Carmina ($450): The more European styles, like Carmina’s, tend to be cleaner and a little less round than their American counterparts (almond shaped, as the Armoury puts it). The Armoury’s Carminas in brown suede are quite sharp, and have the added benefit that you can try them on in New York or have the option of exchanging if you order online and don’t get the size right the first time, which can be an issue ordering direct from Europe.
Meermin ($175): If you want a more European feel on a Bass budget, you can try Meermin’s well-styled and exceptionally priced, Goodyear-welted loafers, which I haven’t handled in person but which look great and have gotten solid reviews elsewhere.

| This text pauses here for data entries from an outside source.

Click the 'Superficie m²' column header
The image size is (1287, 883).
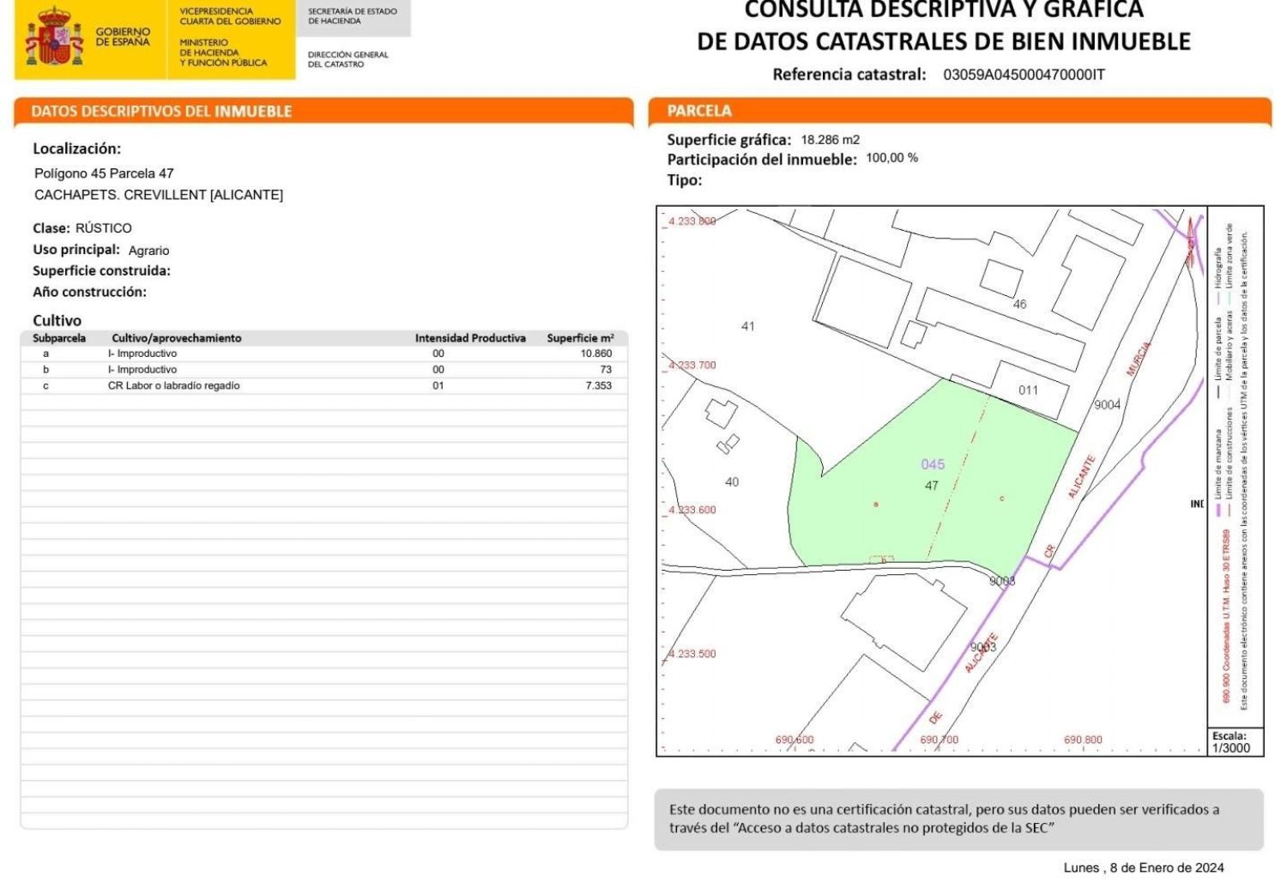(580, 338)
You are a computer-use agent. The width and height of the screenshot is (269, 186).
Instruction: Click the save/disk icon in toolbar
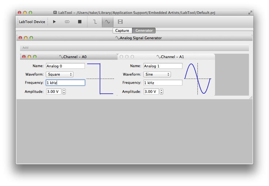(120, 22)
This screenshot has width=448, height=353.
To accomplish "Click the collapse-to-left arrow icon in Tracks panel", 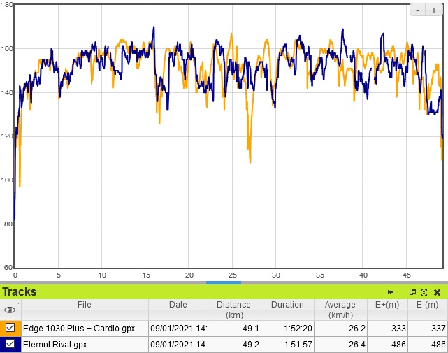I will pyautogui.click(x=391, y=292).
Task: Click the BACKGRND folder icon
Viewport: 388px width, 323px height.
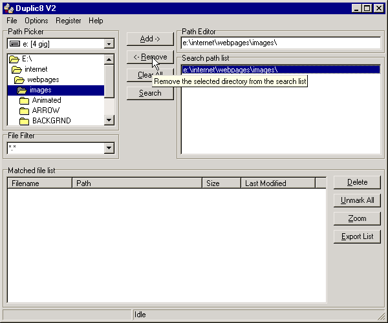Action: 24,121
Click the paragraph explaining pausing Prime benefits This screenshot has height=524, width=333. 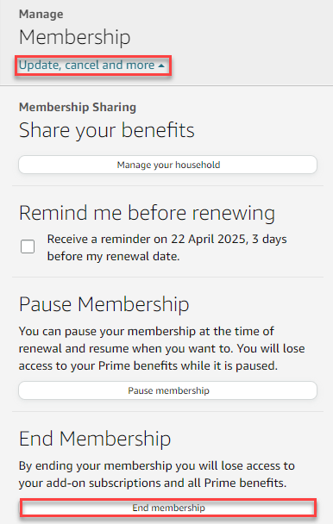[161, 348]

JM Weston 180 (~$800): The French have their own iconic loafer in Weston’s 180, which (stylewise) differentiates itself by a larger, distinctive slot and a seam running down the center of the toe, plus a taller, roomier overall profile than the sleeker European designs. Weston gets less attention than Northampton makers but their standards are quite high–they’re generally considered to be on par with the best British shoes. Derek has warned that Weston’s sizing can be tricky, though, so it’s best to try on if possible.
Edward Green Piccadilly ($1,220): Maybe my favorite aspirational loafer is the Piccadilly–an aristocratic shape in Edward Green’s subtle and beautiful leather shades, like dark oak. With the typical refinements of a label like Edward Green, like fine stitching and a beveled waist (the sole is more sculpted than flat), it comes with the price tag to match.